Guide

GMT vs UTC: What’s the Difference?

GMT and UTC are often treated as if they mean the same thing, but they are not identical. If you schedule meetings, work across time zones, or read international timestamps, understanding the difference helps you avoid ambiguity and communicate more clearly.

Quick answer

GMT stands for Greenwich Mean Time and started as a time standard tied to mean solar time at Greenwich. UTC stands for Coordinated Universal Time and is the modern global reference used in aviation, software, international business, and timekeeping systems. In everyday scheduling, GMT and UTC may point to the same clock time in some contexts, but UTC is usually the clearer term for modern tools and timestamps.
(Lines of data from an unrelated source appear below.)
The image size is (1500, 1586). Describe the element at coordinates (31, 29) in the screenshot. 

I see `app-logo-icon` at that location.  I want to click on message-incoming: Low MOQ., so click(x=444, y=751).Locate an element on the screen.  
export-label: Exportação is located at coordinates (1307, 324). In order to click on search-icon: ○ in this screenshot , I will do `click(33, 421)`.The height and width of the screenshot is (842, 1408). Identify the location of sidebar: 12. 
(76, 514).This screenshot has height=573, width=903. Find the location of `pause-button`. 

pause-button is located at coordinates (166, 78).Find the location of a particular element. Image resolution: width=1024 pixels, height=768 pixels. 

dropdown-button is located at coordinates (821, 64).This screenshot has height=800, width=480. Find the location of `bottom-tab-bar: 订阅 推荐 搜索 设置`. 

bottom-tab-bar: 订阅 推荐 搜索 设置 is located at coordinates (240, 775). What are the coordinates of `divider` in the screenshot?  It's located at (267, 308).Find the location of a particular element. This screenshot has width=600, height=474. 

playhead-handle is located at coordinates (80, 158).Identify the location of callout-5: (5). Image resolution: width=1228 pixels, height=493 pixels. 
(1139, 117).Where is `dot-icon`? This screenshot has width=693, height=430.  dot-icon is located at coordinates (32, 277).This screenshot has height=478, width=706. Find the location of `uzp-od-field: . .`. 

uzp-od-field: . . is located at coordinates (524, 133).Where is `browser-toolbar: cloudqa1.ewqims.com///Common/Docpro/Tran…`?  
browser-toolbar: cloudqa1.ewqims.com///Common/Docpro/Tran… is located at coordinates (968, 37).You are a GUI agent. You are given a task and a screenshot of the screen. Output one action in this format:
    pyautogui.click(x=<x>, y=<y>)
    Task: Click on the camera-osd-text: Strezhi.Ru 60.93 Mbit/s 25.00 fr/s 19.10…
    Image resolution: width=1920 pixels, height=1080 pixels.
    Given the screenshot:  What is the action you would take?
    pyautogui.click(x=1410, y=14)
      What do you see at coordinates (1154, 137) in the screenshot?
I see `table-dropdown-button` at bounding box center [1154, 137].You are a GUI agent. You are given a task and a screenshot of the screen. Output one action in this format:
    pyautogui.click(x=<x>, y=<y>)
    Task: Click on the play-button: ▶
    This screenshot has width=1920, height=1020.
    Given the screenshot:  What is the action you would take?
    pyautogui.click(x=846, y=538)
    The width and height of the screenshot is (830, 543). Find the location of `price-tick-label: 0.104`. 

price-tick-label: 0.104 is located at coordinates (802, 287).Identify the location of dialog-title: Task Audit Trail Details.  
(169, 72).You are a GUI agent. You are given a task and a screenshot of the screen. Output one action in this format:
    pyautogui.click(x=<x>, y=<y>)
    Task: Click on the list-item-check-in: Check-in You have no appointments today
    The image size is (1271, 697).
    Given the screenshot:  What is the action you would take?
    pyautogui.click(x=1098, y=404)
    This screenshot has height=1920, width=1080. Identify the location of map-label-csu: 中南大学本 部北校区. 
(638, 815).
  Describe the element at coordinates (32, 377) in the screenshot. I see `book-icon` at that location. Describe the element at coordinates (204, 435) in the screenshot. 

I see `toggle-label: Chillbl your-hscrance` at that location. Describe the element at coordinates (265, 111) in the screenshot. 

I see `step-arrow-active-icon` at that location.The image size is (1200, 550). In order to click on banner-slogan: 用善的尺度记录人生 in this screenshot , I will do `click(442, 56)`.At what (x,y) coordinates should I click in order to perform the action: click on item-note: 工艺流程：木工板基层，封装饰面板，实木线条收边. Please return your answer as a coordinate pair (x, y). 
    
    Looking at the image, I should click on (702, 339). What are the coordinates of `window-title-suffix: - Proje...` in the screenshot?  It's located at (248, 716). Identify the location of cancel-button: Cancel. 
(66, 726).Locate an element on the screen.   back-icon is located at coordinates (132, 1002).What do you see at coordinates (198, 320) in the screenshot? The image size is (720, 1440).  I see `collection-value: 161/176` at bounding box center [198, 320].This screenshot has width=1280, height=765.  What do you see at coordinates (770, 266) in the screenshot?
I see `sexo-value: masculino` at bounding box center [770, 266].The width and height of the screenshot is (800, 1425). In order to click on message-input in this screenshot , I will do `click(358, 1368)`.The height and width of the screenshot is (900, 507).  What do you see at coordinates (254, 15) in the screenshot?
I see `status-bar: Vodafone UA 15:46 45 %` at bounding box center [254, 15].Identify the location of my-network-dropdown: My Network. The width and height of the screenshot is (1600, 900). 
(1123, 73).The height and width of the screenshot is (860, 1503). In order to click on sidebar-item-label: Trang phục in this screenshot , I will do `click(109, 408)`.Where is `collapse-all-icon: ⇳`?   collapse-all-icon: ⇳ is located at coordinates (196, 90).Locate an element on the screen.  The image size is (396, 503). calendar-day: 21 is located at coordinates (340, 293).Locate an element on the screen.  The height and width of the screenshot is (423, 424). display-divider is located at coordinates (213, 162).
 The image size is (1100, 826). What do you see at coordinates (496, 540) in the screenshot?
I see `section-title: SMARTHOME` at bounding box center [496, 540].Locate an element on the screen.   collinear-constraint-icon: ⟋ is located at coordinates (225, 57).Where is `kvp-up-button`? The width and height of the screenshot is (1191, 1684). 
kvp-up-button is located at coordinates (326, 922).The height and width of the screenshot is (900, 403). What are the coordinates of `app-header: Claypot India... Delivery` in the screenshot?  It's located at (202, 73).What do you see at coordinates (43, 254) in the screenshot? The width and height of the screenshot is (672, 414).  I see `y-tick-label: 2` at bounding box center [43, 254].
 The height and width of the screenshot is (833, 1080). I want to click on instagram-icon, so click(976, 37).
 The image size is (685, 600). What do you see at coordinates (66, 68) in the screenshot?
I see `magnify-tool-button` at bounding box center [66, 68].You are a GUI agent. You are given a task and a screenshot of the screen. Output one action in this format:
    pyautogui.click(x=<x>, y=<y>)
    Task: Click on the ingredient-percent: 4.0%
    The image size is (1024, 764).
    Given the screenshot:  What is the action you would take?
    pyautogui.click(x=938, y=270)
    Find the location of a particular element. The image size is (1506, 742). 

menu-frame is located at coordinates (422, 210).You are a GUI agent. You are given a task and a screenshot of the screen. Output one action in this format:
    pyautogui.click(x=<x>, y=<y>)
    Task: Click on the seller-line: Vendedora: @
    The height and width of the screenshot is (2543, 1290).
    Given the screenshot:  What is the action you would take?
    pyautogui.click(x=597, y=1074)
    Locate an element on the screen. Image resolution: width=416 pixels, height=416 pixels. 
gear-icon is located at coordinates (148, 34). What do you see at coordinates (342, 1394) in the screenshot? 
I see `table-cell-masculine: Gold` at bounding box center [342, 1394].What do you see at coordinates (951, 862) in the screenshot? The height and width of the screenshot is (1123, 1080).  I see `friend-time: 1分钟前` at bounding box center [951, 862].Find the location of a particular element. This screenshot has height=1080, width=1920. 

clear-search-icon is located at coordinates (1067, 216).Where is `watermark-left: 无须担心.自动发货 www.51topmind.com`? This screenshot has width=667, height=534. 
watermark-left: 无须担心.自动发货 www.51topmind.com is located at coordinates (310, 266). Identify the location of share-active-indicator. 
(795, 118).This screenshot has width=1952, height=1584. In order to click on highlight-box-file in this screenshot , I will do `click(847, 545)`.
Why people confuse GMT and UTC

Both terms are associated with the zero-offset reference for global time. Many apps, calendars, and users use them interchangeably in casual conversation. The confusion becomes more obvious when daylight saving time, legal time zones, or machine-readable timestamps are involved.

When to use UTC instead of GMT

Use UTC in product interfaces, event pages, APIs, and distributed team documentation because it is precise and internationally standardized. Use UTC when you want to reduce confusion across regions that observe daylight saving time. Use GMT only when you are referring to the historical standard or to a region that labels local civil time that way in winter.

Practical scheduling examples

A meeting invitation written as 15:00 UTC is clearer than 3 PM GMT for global teams. When a team spans London, New York, and Singapore, UTC gives everyone a neutral anchor point for conversion. In tools like WorldTimely, UTC-based references make recurring coordination easier when local clocks change.

FAQ

Is GMT the same as UTC?

Not exactly. They can match the same clock time in some cases, but UTC is the modern international time standard and is generally more precise for global coordination.

Why do websites and software prefer UTC?

Because UTC is the standard reference used in computing, APIs, aviation, and international scheduling. It is clearer and less tied to local naming conventions.

Should I write GMT or UTC in a meeting invite?

UTC is usually the better choice, especially when people in multiple countries will read the invite.

Does London use GMT all year?

No. London uses GMT in winter and British Summer Time in summer, which is one reason GMT can create confusion in scheduling.